* [EXERCISE OBJECTIVE] Retype the passage from the article about 911 dispatchers on Christmas, starting at "The four-woman team" up to and including "of the death.".

* [TEXT SHOWN]
Even on Christmas, 911 dispatchers wait for your call

Staff Writer

As families across Greater Williamsburg awoke to find Christmas presents sitting beneath a gleaming tree, 911 dispatchers in James City County sat waiting for calls of help they would inevitably receive.

“James City 911,” Diane Eno said to a caller. “Where’s your emergency?"

In less than an hour — from 9:06 a.m. to 9:58 a.m. — dispatchers received multiple calls.

The four-woman team received a call from a person looking for help with a heart attack victim who had died. Dispatchers worked together to find the deceased person’s primary care provider on Christmas morning. They spoke with the police officer on scene and coordinated a visit from a medical examiner before they notified Whiting’s Funeral Home of the death.

They received another call in that span for help with a domestic violence situation where a man was said to be walking around with a gun. The caller was able to tell officers the man kept a pistol in his vehicle. The man was arrested just two minutes after officers arrived without a shot fired.

“This job does take a toll on your day-in and day-out,” James City County 911 dispatch supervisor Debbie Foster said. “Sometimes you feel helpless.”

Television screens around the center show dispatchers the flow of Interstate 64 and the metrics for calls. Between 6 a.m. and 3 p.m. on Christmas Day, the dispatch center received 40 calls, Foster said.

“At about 2013, I kinda burned out,” Eno said. She went back to school to learn how to be a teacher, but went back to work as a dispatcher because she loves the work.

“It’s just like she was saying, dispatch just gets in you,” Eno said. “They’ve done studies and stuff. It’s that adrenaline dump. That’s kind of exciting, I’m not going to lie, when they were like ‘the guy’s got his gun and he won’t put it down.’ That’s a hard adrenaline-rush to leave. How do you go from that sort of stuff at work to just sitting in a classroom? I’ve learned to just embrace it.”

Collected data entries
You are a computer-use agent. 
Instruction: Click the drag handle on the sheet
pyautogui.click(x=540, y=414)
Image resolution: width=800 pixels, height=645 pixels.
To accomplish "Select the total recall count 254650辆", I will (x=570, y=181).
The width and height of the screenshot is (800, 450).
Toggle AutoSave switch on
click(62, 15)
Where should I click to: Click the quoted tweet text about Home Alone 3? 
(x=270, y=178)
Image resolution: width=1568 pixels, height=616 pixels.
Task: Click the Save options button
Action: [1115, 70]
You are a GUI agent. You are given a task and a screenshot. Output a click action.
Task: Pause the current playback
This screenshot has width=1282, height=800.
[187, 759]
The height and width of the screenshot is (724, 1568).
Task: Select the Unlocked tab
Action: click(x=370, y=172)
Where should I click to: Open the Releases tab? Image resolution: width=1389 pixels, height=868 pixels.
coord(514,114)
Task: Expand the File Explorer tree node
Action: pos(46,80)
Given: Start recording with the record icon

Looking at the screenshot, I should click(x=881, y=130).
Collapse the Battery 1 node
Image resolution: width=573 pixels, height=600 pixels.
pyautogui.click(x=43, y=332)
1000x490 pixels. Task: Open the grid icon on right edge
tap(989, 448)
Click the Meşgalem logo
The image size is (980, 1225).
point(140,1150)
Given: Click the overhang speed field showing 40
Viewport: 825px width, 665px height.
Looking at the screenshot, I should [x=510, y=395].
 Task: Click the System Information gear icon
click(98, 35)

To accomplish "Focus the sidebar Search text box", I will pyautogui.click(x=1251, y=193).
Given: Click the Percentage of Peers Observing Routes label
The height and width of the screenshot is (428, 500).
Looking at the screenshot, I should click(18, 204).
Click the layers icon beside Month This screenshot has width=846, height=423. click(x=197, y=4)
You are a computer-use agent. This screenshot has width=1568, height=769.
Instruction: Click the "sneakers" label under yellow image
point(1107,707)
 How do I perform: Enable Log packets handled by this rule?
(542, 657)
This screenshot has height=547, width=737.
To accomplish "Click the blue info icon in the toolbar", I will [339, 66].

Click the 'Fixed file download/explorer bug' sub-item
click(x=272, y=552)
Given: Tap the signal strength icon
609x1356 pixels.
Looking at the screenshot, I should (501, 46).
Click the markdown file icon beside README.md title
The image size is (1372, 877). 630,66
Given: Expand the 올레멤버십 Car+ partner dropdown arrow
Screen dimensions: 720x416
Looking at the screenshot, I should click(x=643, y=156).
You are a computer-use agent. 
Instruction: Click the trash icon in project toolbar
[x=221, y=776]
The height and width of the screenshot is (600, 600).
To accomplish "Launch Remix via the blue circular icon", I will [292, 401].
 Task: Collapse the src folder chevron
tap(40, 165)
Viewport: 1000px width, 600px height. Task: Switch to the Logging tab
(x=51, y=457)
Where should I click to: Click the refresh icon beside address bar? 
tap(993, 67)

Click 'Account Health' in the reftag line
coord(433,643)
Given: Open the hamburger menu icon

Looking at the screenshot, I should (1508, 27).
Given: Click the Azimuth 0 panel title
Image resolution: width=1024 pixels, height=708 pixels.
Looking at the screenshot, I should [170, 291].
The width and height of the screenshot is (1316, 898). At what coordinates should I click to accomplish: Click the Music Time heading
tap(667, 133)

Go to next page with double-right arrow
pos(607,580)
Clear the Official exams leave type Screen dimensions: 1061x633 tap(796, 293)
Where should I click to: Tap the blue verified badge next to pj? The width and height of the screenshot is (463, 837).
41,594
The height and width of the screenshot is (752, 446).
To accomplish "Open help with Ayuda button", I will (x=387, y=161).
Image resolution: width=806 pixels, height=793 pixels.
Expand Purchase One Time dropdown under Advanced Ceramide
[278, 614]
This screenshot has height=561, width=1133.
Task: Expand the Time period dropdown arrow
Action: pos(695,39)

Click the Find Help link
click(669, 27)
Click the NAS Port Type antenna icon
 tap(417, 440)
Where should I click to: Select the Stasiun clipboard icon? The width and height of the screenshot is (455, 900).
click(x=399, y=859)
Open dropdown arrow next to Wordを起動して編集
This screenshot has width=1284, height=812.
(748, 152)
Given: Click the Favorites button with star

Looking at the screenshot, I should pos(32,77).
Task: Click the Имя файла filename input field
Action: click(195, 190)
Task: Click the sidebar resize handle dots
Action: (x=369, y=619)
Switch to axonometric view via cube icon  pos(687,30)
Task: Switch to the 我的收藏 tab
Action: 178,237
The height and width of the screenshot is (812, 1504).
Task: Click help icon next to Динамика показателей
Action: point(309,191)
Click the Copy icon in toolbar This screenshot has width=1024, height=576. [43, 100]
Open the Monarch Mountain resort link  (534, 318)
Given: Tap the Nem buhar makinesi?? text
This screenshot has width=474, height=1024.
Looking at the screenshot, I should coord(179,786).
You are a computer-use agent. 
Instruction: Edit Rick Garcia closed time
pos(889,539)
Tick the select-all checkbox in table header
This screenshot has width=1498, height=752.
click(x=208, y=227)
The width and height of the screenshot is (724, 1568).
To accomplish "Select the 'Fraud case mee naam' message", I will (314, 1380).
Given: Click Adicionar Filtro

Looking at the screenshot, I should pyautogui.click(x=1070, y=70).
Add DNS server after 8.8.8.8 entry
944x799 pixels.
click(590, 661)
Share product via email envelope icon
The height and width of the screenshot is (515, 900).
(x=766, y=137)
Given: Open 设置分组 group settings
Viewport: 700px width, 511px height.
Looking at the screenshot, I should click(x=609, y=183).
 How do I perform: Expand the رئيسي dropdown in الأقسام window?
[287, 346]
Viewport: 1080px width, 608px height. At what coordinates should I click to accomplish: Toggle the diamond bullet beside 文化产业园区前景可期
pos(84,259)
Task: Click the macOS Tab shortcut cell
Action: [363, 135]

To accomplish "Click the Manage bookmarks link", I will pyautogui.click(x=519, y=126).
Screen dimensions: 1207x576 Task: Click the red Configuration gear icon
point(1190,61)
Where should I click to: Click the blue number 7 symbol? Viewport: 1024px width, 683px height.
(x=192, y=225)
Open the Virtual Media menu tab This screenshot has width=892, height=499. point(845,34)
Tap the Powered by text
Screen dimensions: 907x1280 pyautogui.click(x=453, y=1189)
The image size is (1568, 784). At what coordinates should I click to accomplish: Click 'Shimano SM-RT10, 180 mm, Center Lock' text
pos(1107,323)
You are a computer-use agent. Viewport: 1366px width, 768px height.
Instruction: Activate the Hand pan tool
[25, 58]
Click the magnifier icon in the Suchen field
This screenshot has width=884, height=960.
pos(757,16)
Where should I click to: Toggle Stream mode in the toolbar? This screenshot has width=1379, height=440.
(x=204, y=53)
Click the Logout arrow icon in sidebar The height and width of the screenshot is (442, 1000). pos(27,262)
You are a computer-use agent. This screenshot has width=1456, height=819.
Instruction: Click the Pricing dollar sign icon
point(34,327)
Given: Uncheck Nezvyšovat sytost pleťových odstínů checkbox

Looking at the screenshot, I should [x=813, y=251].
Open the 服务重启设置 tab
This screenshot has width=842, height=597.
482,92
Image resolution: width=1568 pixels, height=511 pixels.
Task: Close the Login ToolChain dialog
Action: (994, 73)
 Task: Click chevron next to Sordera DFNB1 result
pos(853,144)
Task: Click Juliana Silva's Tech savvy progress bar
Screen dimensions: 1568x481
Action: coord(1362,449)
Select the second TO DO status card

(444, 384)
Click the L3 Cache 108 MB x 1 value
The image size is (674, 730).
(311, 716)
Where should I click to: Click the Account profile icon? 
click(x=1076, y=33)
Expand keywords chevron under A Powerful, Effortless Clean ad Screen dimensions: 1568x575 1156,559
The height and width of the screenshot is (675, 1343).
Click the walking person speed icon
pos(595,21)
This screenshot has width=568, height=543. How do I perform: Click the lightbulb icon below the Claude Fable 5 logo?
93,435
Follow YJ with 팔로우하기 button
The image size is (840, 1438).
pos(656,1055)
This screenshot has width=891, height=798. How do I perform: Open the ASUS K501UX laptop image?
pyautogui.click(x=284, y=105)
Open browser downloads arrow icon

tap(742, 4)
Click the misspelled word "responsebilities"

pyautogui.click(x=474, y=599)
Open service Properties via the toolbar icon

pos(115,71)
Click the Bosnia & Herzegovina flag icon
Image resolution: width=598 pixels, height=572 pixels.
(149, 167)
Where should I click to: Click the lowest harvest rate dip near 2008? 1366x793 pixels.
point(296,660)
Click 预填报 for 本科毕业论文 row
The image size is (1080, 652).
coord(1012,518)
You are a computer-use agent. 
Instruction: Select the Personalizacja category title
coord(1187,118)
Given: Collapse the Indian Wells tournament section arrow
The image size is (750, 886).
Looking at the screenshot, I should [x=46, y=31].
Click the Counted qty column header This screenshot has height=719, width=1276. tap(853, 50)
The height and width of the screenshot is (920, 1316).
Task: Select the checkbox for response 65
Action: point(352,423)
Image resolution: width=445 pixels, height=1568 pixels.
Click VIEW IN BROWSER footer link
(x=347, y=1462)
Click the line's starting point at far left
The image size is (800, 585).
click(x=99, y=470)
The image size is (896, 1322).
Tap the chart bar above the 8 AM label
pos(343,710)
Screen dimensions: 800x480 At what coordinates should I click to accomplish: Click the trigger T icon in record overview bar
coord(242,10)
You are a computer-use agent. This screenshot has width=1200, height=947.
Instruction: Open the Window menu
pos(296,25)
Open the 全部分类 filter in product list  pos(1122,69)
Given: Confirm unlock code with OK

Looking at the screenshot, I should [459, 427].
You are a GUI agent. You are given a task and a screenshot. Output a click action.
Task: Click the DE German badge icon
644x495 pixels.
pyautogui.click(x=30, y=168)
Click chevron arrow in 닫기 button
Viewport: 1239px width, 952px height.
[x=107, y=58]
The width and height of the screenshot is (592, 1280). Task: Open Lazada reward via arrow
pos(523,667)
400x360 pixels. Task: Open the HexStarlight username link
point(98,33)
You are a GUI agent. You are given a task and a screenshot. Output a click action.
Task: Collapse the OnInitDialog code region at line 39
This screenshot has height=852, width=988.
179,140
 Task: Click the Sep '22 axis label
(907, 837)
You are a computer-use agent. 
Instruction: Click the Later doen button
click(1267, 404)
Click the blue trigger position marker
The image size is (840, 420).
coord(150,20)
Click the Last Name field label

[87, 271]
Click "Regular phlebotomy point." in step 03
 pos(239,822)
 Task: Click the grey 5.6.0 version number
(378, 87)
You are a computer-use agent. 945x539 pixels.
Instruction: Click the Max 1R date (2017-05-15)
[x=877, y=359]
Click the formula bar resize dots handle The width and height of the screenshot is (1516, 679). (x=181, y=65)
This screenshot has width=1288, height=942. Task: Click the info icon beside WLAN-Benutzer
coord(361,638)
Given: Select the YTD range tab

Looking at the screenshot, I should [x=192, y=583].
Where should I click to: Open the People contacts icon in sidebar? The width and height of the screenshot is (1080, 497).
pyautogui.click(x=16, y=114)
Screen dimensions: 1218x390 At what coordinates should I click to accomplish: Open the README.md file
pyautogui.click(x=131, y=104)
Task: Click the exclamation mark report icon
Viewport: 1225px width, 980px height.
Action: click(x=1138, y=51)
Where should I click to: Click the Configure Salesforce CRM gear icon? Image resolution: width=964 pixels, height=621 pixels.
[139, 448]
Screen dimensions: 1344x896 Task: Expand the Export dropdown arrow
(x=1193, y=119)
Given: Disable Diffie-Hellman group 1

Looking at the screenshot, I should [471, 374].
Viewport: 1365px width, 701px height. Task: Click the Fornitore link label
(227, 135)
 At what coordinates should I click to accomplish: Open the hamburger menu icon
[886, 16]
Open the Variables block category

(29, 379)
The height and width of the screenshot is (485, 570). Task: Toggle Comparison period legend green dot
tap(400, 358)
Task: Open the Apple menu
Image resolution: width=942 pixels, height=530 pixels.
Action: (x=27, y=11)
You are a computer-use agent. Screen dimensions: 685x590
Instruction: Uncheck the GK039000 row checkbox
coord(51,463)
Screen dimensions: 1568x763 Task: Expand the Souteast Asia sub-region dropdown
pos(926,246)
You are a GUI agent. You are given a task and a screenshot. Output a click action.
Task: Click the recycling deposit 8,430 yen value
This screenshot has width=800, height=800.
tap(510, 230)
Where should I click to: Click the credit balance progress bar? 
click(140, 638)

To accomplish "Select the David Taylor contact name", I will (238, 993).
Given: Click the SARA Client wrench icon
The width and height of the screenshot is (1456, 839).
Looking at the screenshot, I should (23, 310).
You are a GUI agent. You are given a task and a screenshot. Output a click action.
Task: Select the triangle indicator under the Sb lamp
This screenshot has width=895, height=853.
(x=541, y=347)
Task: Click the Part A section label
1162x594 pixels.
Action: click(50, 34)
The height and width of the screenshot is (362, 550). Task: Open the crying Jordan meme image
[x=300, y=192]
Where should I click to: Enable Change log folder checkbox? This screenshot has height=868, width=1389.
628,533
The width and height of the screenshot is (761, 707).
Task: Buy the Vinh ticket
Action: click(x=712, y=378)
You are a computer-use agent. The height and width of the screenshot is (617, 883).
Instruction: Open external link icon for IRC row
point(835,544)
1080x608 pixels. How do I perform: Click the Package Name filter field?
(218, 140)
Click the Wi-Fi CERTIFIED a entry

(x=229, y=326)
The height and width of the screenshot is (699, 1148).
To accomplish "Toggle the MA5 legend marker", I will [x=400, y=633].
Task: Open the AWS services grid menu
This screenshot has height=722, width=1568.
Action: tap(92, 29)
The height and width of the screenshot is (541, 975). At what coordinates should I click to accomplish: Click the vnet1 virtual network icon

* [RESULT OF THIS TASK]
The four-woman team received a call from a person looking for help with a heart attack victim who had died. Dispatchers worked together to find the deceased person’s primary care provider on Christmas morning. They spoke with the police officer on scene and coordinated a visit from a medical examiner before they notified Whiting’s Funeral Home of the death.